Over the years, and in a variety of roles, I have spent a lot of time trying to ‘increase the evidence base’ to inform policy and decision-making. Evidence of what works should guide our plans for the future – this has been the mantra.
Sometimes we’ve had lots of evidence-based policy making – the Social Exclusion Unit’s Policy Action Teams is probably the zenith for evidence based policy development – and at other times we’ve had an almost anti-evidence approach. Talk of ‘conviction politics’ seems more popular these days, less evidence, more how it feels.
The politics is the politics….whatever.
But I’ve been increasingly questioning the sense of ‘increasing evidence’ if we are serious about social innovation.
They say that past behaviour is the best predictor of future behaviour, but is that the case if we are trying to change things?
If we are trying seriously to develop innovative approaches – whether it’s to service delivery, community participation, governance, design or enterprise – we cannot know what the outcome will be. If we know, then surely it can’t be innovation….it’s a dead cert. And that doesn’t sound to me like innovation.
So, with innovation and creativity, there is a risk. We take that risk in trying something new, whether we acknowledge it or not. It may fail.
Try again, fail again, fail better!
[i just couldn’t resist putting this wonderful Samuel Beckett quote in!]
We can learn from the past, from the evidence base, certainly. But that is useful only as a means of reducing the uncertainty (or the level of risk) in our planned innovation.
If we get too hung up on talking about increasing the evidence base, I worry that we will become too confident about the impact we will have when we deliver a particular innovation. The evidence base may be useful – it may tell us how things worked in a different setting with different circumstances. But because life around us changes so rapidly, we cannot be certain that what happened in the past will happen again in the future.
The other thing that makes me nervous talking about increasing the evidence-base, is that it can stifle innovation and (managed) risk taking. If we emphasize having to have an evidence base to prove that we should do something, we may find that the evidence is never there and so the innovation is never tried.
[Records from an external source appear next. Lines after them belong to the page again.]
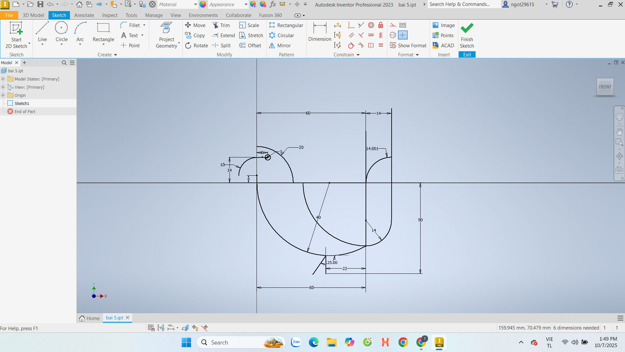
Task: Click the Appearance color sphere swatch
Action: click(x=203, y=4)
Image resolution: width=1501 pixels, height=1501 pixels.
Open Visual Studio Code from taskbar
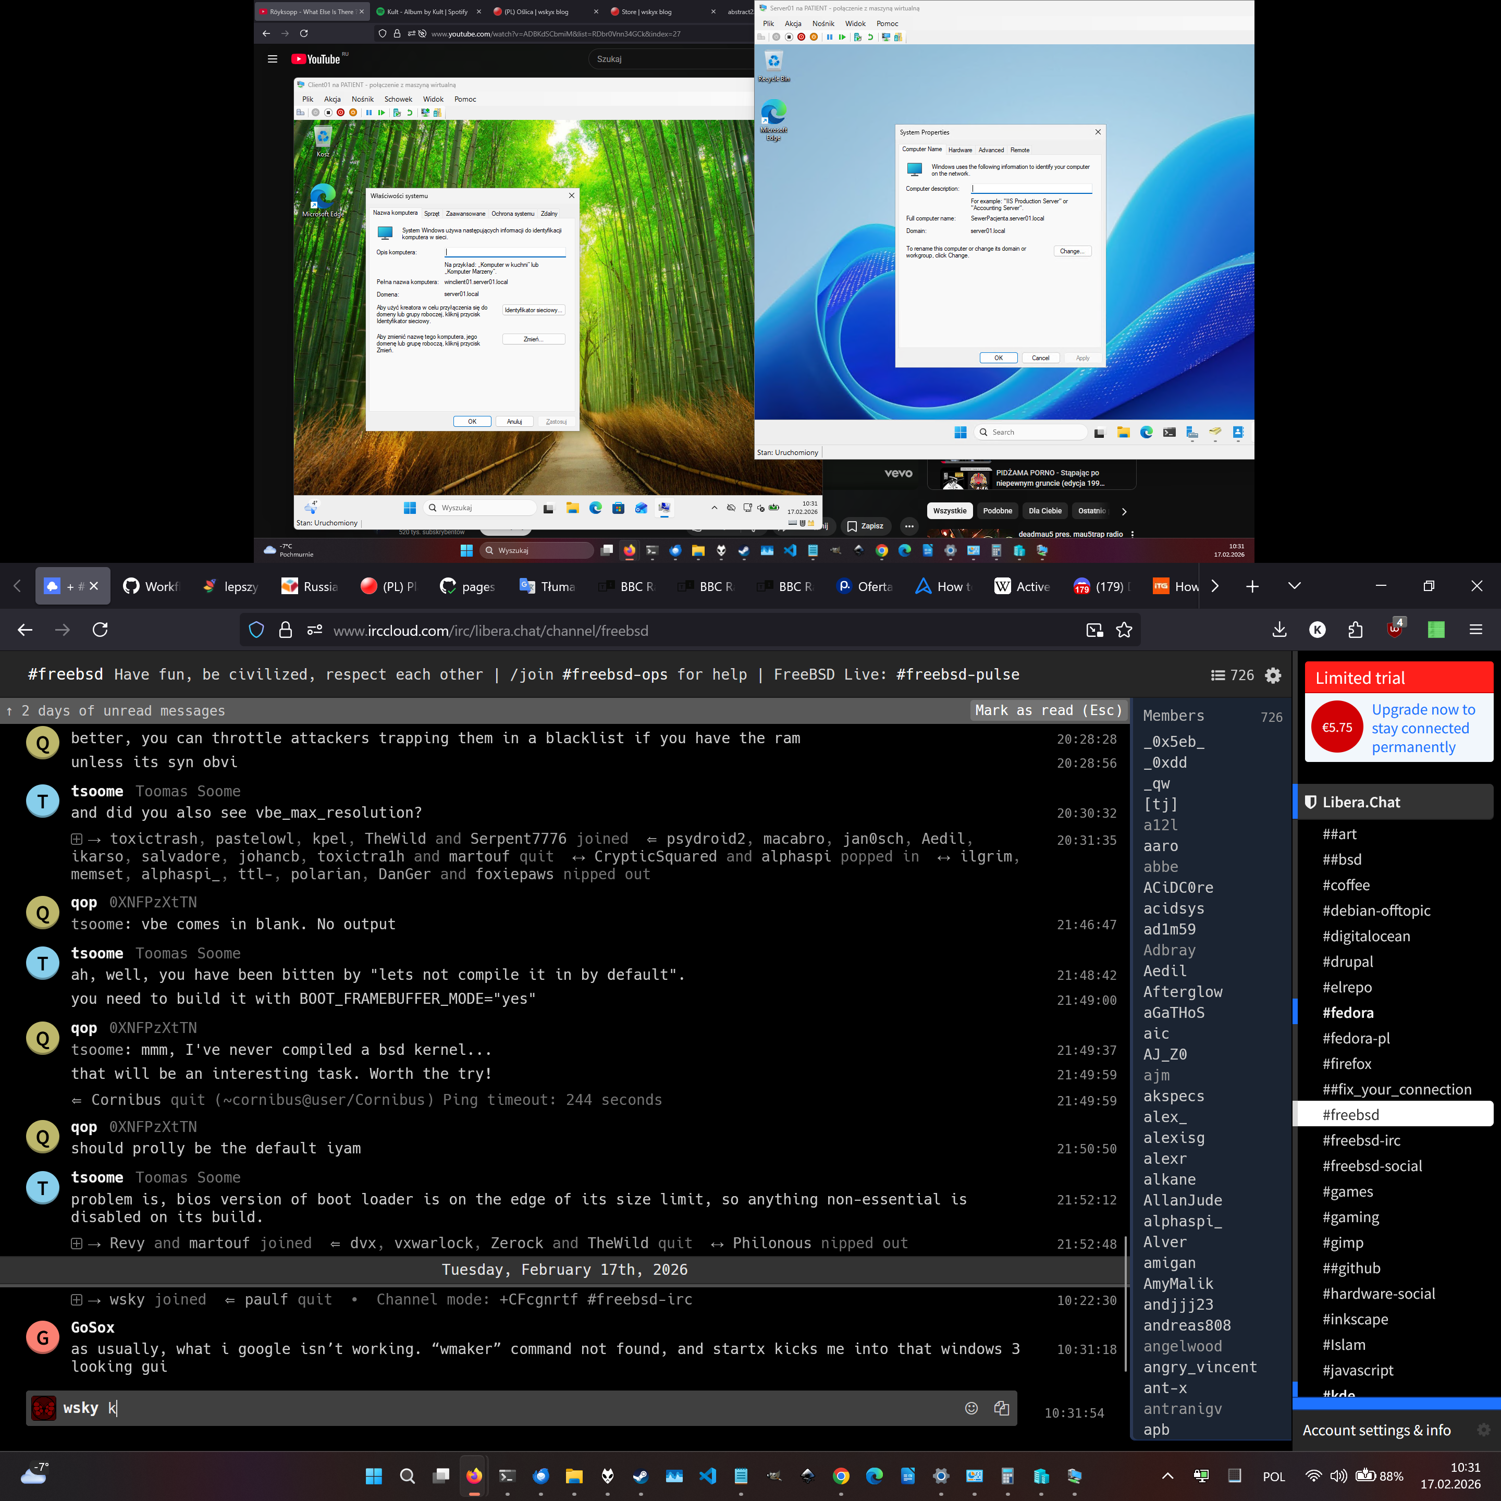(x=707, y=1475)
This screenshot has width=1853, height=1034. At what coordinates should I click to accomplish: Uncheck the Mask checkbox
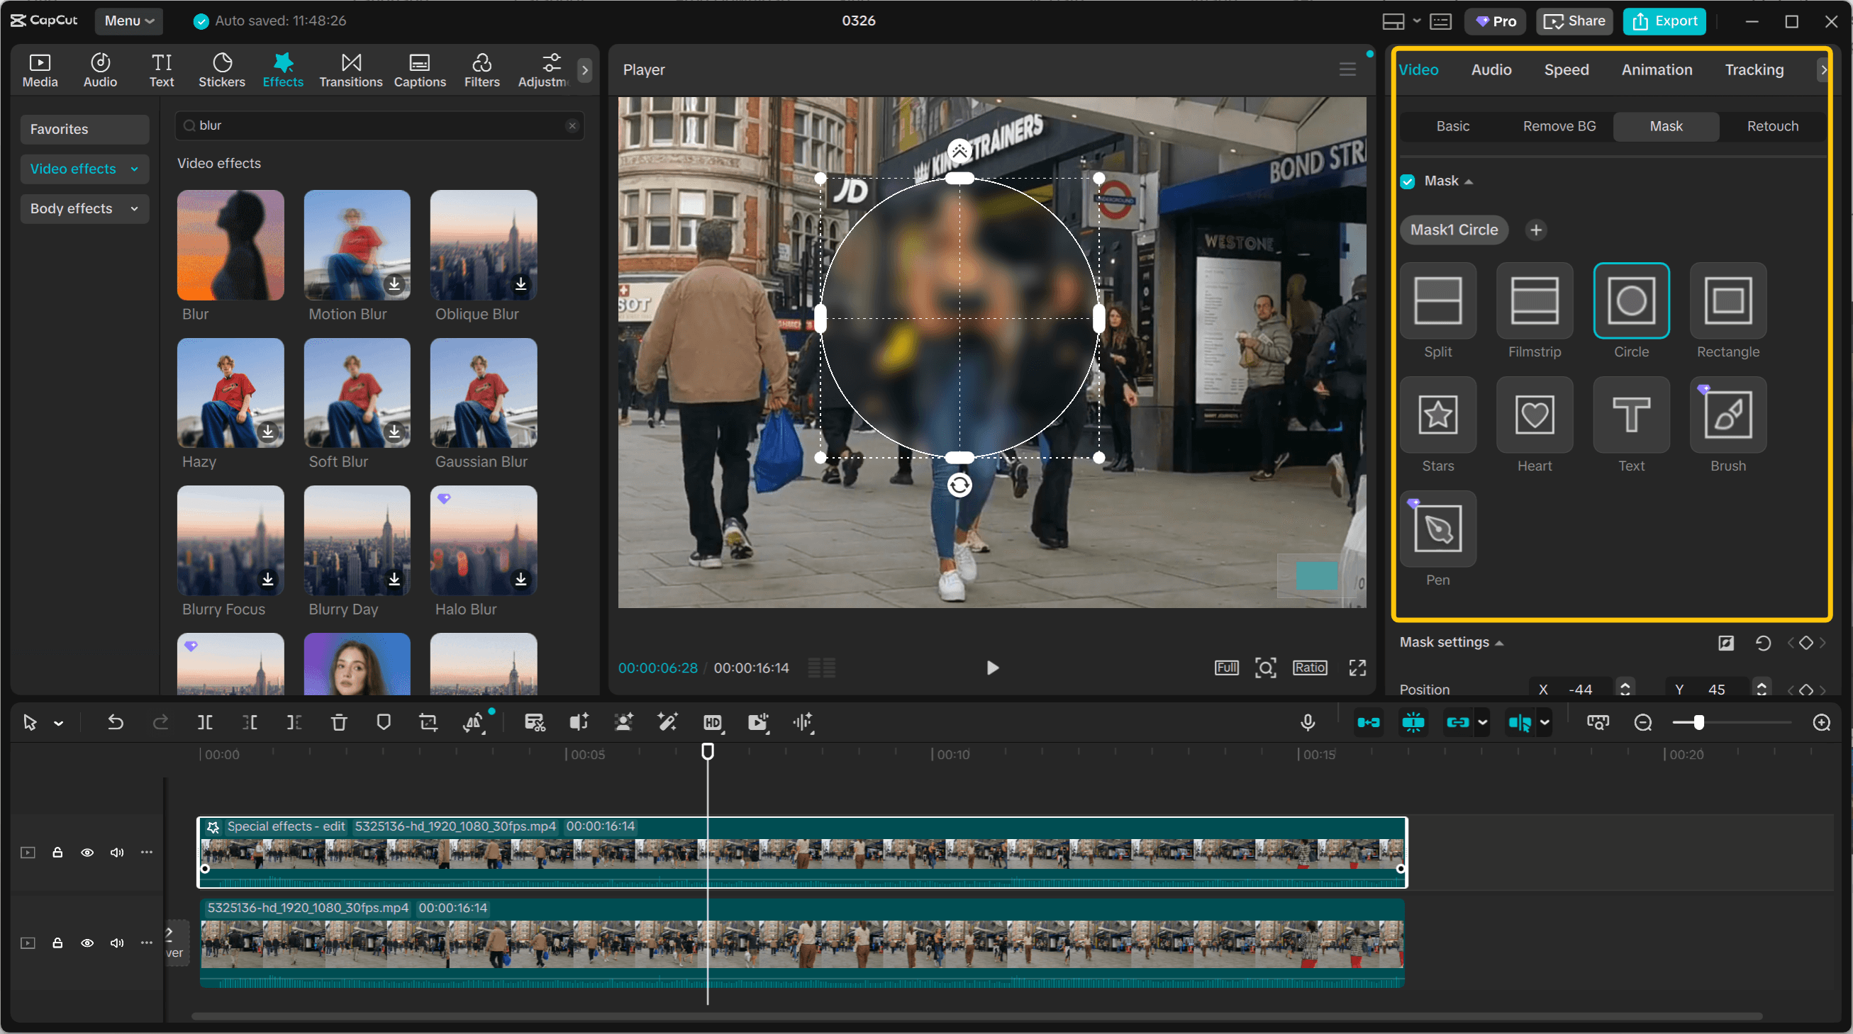point(1407,181)
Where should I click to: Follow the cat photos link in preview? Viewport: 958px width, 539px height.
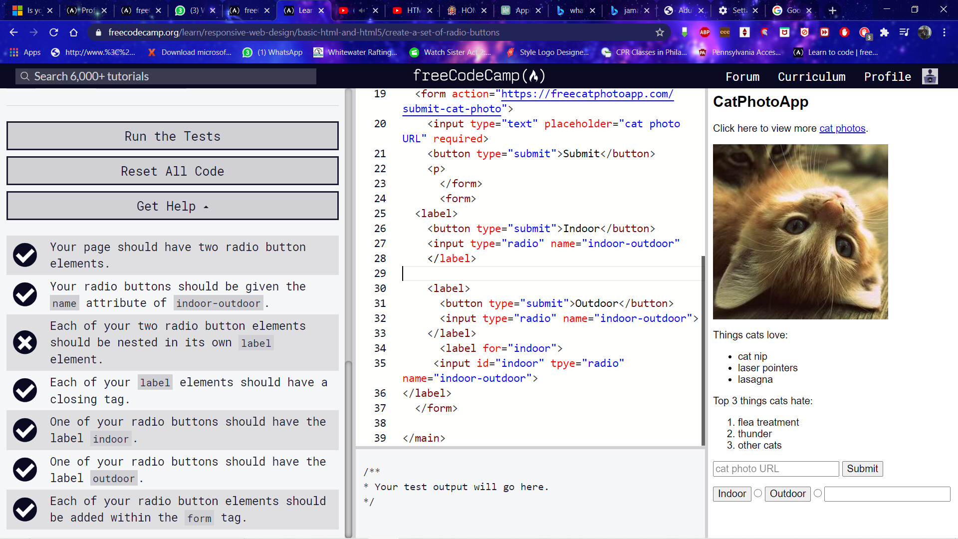tap(842, 128)
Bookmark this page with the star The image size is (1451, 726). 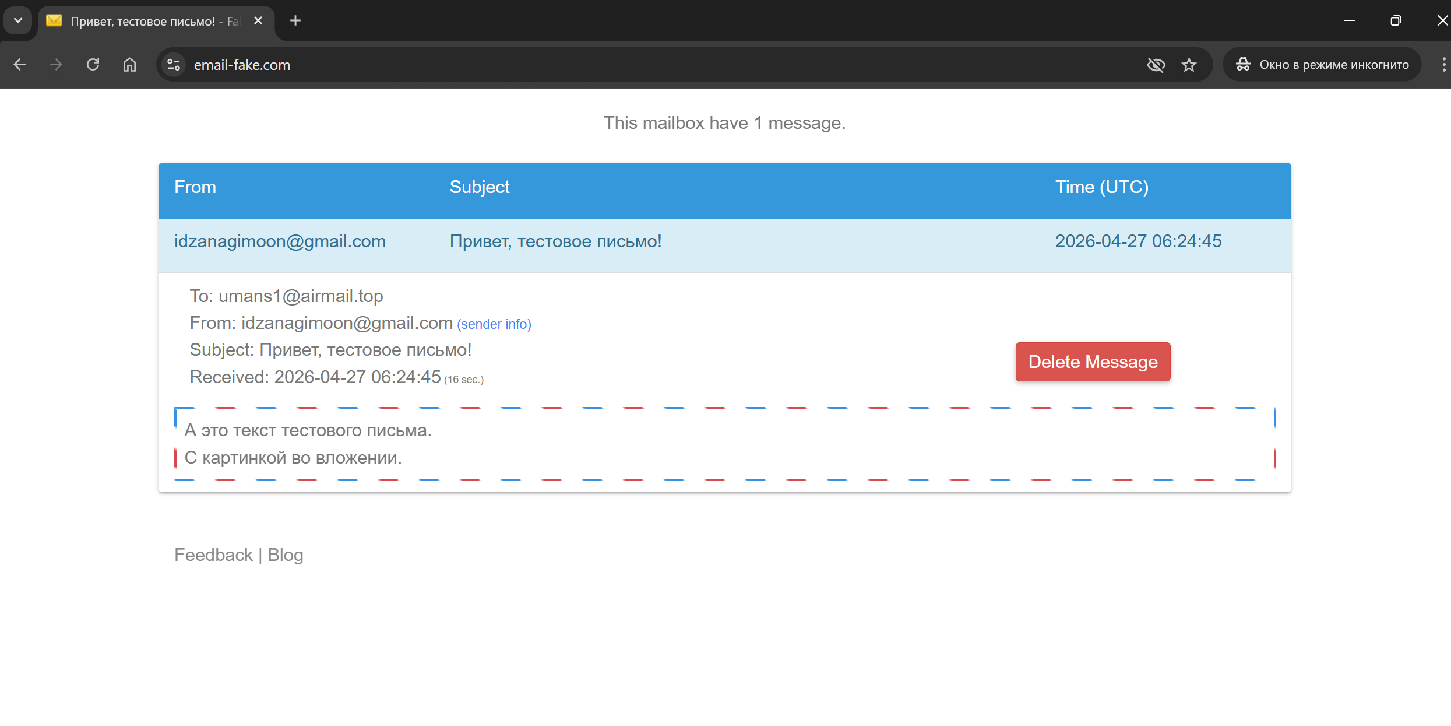tap(1189, 64)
If we talk about reducing uncertainty, by contrast, we are accepting an implicit level of risk (which is there) but that the use of evidence can help us to reduce that risk to a more manageable level.
That may sound rather subtle but I think in terms of establishing a culture of innovation (thinking in particular about my experience of local government) I think this matters a great deal.
This is not about dismissing the value of evidence….but more about how we frame its use in supporting social innovation.